— BEGIN Materials provided —
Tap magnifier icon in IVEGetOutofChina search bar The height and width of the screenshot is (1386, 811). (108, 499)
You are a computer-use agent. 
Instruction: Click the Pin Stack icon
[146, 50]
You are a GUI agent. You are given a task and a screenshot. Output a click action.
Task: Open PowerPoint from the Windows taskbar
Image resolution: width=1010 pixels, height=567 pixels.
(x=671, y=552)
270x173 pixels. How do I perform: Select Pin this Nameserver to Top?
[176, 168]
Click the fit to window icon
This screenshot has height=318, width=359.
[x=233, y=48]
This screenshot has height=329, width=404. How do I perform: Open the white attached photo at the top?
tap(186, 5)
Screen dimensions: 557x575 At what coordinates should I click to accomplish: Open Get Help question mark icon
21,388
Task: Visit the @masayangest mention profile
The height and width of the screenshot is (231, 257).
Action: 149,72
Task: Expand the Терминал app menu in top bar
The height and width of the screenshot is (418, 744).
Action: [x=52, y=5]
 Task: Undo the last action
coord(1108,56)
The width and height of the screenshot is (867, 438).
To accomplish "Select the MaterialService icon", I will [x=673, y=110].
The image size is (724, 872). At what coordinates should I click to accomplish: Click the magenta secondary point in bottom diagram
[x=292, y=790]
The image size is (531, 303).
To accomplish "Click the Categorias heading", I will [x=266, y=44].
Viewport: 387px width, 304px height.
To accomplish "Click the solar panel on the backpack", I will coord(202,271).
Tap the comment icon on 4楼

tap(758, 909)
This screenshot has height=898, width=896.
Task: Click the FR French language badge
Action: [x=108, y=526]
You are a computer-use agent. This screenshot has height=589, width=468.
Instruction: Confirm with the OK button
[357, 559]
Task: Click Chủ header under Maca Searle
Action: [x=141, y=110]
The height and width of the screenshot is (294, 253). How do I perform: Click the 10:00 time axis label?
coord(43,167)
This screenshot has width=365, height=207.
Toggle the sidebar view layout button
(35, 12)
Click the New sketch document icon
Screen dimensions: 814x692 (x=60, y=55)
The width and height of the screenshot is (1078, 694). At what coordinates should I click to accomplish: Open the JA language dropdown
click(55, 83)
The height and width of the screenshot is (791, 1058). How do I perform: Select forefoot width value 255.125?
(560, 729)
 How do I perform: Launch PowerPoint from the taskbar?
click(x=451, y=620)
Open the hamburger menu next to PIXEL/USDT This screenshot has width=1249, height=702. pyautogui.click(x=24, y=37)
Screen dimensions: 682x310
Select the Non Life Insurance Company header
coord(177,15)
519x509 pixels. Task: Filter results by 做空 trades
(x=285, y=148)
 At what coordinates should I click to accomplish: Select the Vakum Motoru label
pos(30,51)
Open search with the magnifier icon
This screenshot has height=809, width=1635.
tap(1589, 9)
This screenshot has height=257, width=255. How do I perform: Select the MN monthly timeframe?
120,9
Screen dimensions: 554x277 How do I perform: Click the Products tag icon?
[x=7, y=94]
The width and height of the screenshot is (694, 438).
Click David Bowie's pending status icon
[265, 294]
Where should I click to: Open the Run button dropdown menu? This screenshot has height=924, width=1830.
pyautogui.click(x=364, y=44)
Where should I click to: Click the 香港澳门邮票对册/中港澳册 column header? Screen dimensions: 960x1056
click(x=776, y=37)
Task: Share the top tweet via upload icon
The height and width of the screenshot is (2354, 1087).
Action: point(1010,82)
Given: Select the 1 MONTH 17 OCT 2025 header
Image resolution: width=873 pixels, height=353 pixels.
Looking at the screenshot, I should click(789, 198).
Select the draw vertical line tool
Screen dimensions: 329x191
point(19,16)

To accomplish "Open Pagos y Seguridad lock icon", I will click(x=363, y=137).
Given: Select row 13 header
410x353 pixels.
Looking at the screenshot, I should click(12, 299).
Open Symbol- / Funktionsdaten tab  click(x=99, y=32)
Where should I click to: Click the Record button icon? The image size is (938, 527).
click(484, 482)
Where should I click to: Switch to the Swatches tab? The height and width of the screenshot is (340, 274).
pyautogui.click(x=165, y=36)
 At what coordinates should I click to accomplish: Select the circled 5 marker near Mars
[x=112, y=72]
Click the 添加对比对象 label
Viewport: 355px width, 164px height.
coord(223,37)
— END Materials provided —
Format everything from the line containing "The width and height of the screenshot is (867, 438)." down to the line containing "Action: [x=108, y=526]" as a JSON list of strings, one string per line, leaving out blank lines.

[
  "The width and height of the screenshot is (867, 438).",
  "To accomplish \"Select the MaterialService icon\", I will [x=673, y=110].",
  "The image size is (724, 872). At what coordinates should I click to accomplish: Click the magenta secondary point in bottom diagram",
  "[x=292, y=790]",
  "The image size is (531, 303).",
  "To accomplish \"Click the Categorias heading\", I will [x=266, y=44].",
  "Viewport: 387px width, 304px height.",
  "To accomplish \"Click the solar panel on the backpack\", I will coord(202,271).",
  "Tap the comment icon on 4楼",
  "tap(758, 909)",
  "This screenshot has height=898, width=896.",
  "Task: Click the FR French language badge",
  "Action: [x=108, y=526]"
]